Джойс не стал комментировать эти догадки, да и сам Набоков говорил, что вопрос о соотношении «Одиссеи» и «Улисса» был просто кормом для критиков. Невозможно не распознать продуманные параллели и знаки почтения, цитаты и заимствования непосредственно из Гомера или же обращённые к интерпретациям Данте и Вергилия. Но все эти ассоциации завуалированы своеобразием стиля, они «типично джойсовские», как, например, в блестящей игре с гомеровскими эпитетами в описании городских циклопов:
«Фигура, сидевшая на гигантском валуне у подножия круглой башни, являла собою широкоплечего крутогрудого мощночленного смеловзорого рыжеволосого густовеснушчатого косматобородого большеротого широконосого длинноголового низкоголосого голоколенного стальнопалого власоногого багроволицего мускулисторукого героя»[371].
(Здесь Джойс старается быть смешным и уважительным одновременно, не впадая в пародическое подражание, которым, например, забавлялся А. Е. Хаусман:
О ты, прекраснокожанообутая
Глава пришельца! Как, какие поиски
Кого, зачем, отколь тебя доставили
В пределы наши славносоловьиные?[372])
Джойс рассказывал Баджену о том, что он пишет книгу, основанную на «Одиссее», и она будет повествовать о восемнадцати часах из жизни некой «многогранной личности»[373]. Он утверждал, что такого рода личность никогда никто ещё не описывал. Всем великим персонажам — как Христос, Гамлет, Фауст — недоставало полноты опыта жизни. Он вычеркнул Христа как холостяка, который никогда не жил с женщиной, Гамлета, который был лишь сыном и никогда — мужем или отцом, и Фауста, который вовсе и не стар и не молод, без дома и без семьи, только «постоянно путался под ногами» у Мефистофеля.
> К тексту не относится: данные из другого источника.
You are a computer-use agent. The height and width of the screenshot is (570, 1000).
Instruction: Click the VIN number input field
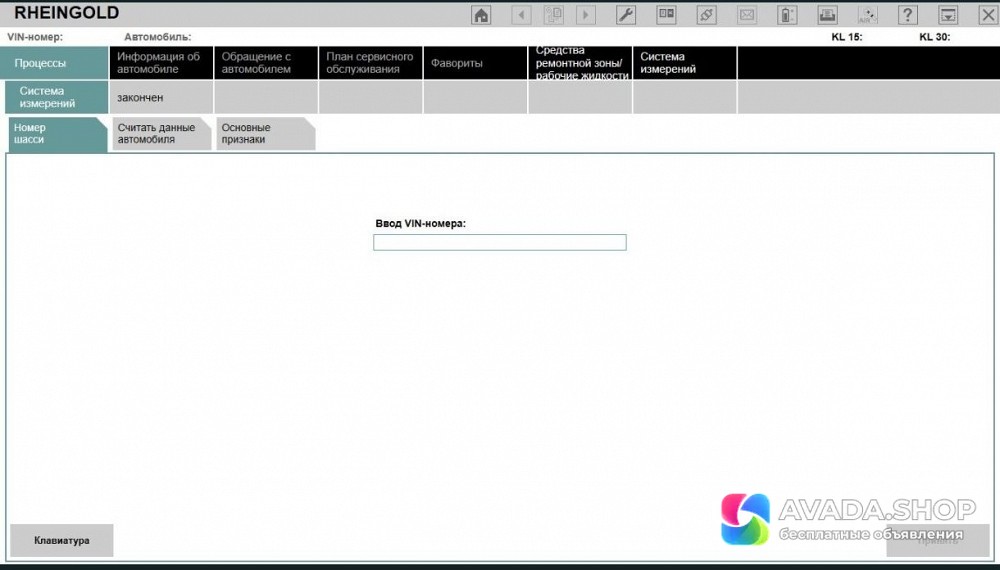tap(499, 242)
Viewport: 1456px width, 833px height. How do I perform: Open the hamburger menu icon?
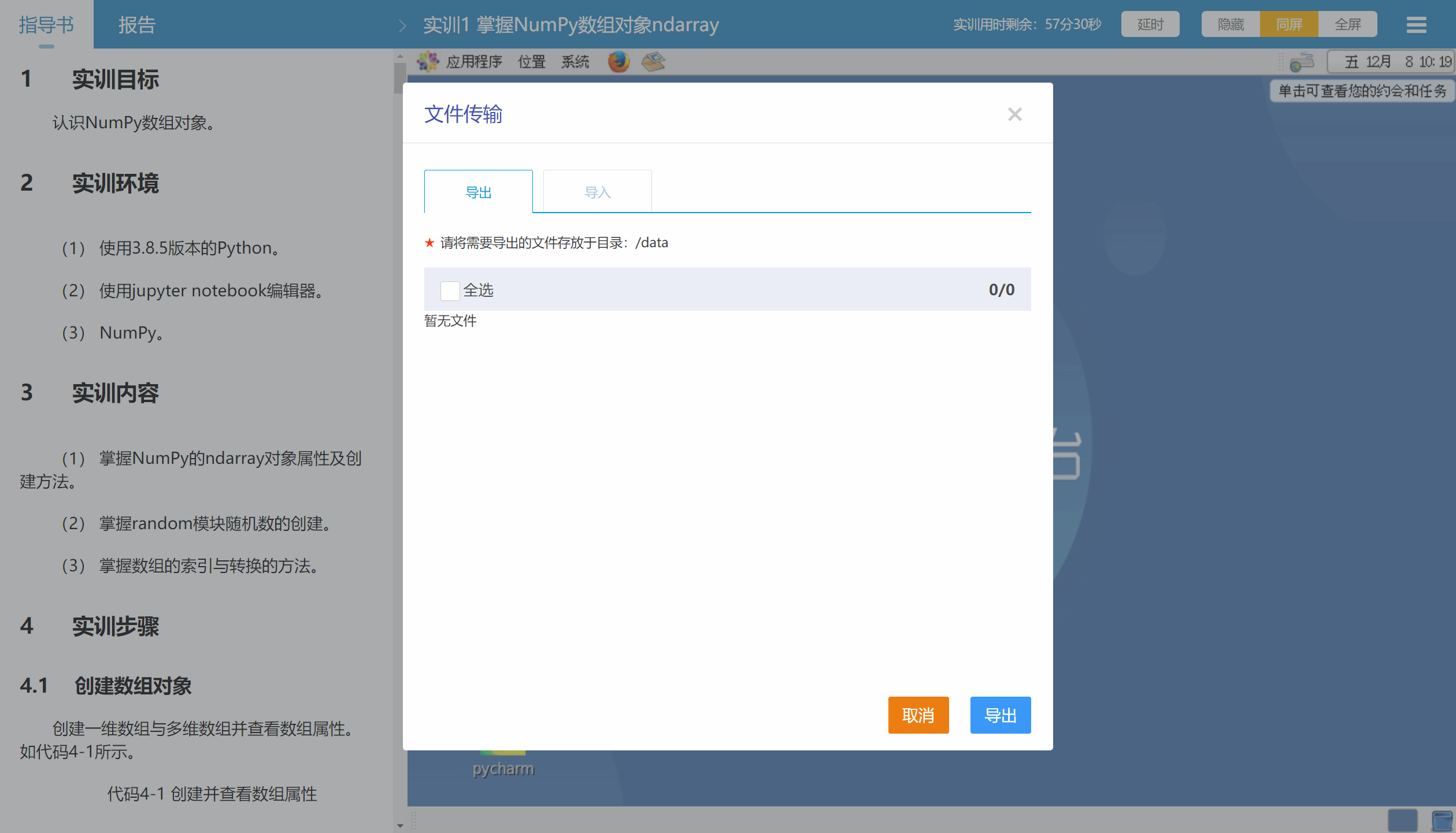[1416, 25]
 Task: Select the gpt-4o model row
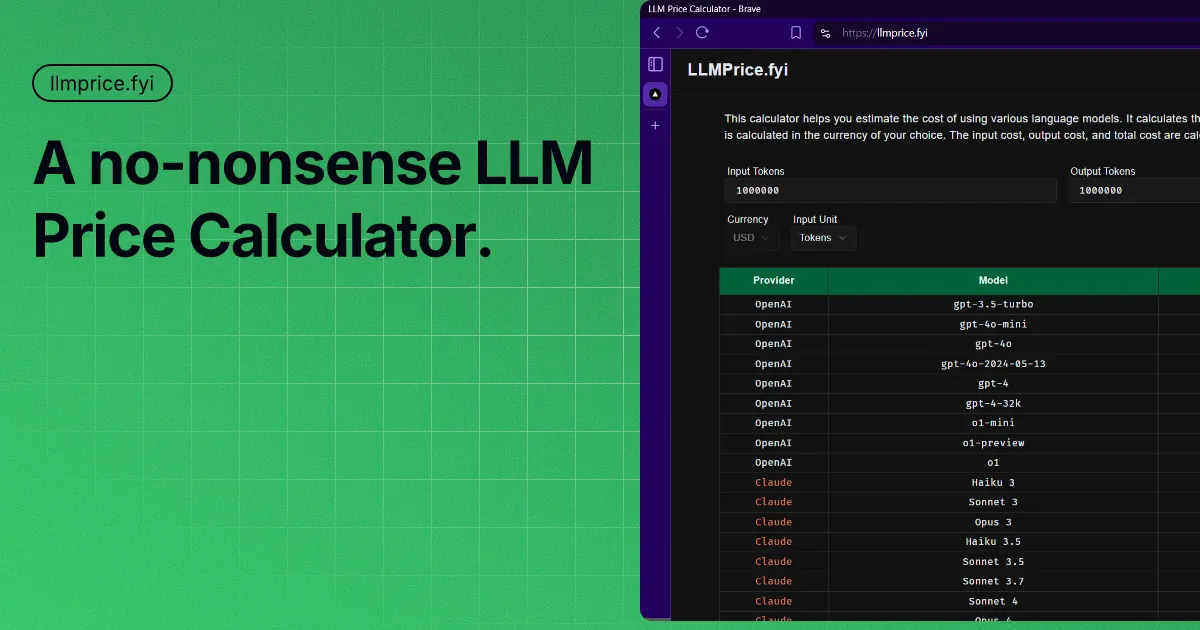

Однако всё же отыскался тот, кто идеально соответствовал замыслам Джойса. Улисс был «сыном Лаэртия, отцом Телемаха, мужем Пенелопы, любовником Калипсо, собратом по оружию греческим воинам под Троей и царём Итаки. Он подвергся многим испытаниям, и во всех проявил мудрость и храбрость[374]. Кроме того, хотя Улисс проявил воинскую доблесть на поле боя, был момент, когда он также пытался улизнуть от участия в войне, притворяясь сумасшедшим. Улисс вспахивал своё поле на осле и быке в одной упряжке, но его обман был раскрыт военачальником, положившим младенца Телемаха перед плугом. Интересно, что этот эпизод как бы зеркально отражает историю, в которой мать Ахиллеса, стремясь защитить сына от опасности быть убитым на войне, прячет его среди женщин. Его распознаёт Улисс, когда переодетый женщиной герой выбирает в подарок щит и копьё вместо украшений[375].